This guide provides instructions on how to set up a completely free, local, and private agentic IDE experience using VS Code, Ollama, and the Continue extension.
An agentic IDE integrates Large Language Models (LLMs) with AI agents that can explain source code, fix issues, and add features directly within your development environment. By using local models, you eliminate API costs and ensure your code remains private on your machine.

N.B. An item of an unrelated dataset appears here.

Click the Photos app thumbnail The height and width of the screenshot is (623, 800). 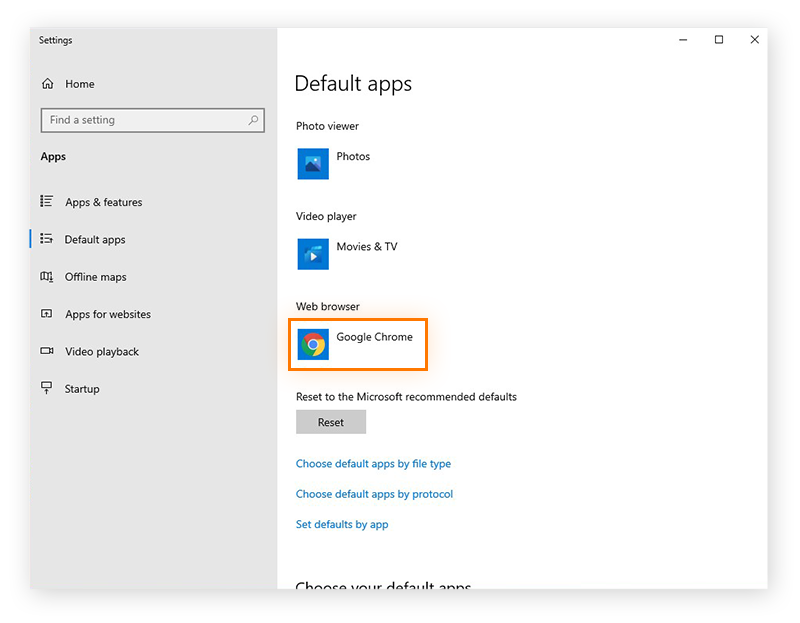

This project demonstrates how to bypass paid AI tools like GitHub Copilot or Windsurf by setting up a local AI agentic workflow that offers:
- Unlimited tokens
- Enhanced security
- Zero cost
To achieve performance similar to paid tools, the setup utilizes three distinct types of local models via Continue.dev:
| Role | Description | Example Models |
|---|---|---|
| Chat Model | Primary model for code generation and detailed explanations | Llama 3, DeepSeek, GPT-OSS |
| Autocomplete Model | Lightweight model designed for low-latency code suggestions and snippets | Qwen |
| Embedding Model | Used to index your entire codebase (Kubernetes manifests, IaC, source code), allowing the AI to perform searches and understand project-wide context | — |
- Visual Studio Code — The base open-source IDE
- Ollama — Must be installed and running on your machine to host the local models
- Hardware — While requirements vary by model, a system with sufficient RAM and GPU power (e.g., 32GB+ RAM) is recommended for larger models like GPT-OSS 20B
-
Install Ollama — Download and run Ollama from its official site.
-
Install Continue Extension
- Open VS Code and navigate to the Extensions marketplace.
- Search for "Continue" and install the official extension by continue.dev.
-
Configure Models
- Click the Continue icon in the sidebar.
- Select Local as your provider.
- Download/select your three models: Chat, Autocomplete, and Embeddings.
- Click Connect to finalize the setup.
-
Project Explanation — Ask the agent to explain an entire repository. It will index the files and provide a detailed breakdown of folder structures and functionalities.
-
Code Snippet Interaction — Highlight code, right-click, and select Continue > Add to Chat to ask specific questions, or Add to Edit to request refactoring or bug fixes.
-
Indexing & Search — The embedding model indexes your code so you can ask complex questions about how different functions connect across the project.
-
Session Management — Keep multiple chat sessions active or delete old ones to stay organised.
-
MCP Server Support — Connect to Model Context Protocol (MCP) servers to access external files or internet-based data.
You can fine-tune your setup through the config.json file. This allows you to set specific permissions for each model, such as granting "chat" and "edit" roles to your primary LLM while restricting the embedding model to indexing only.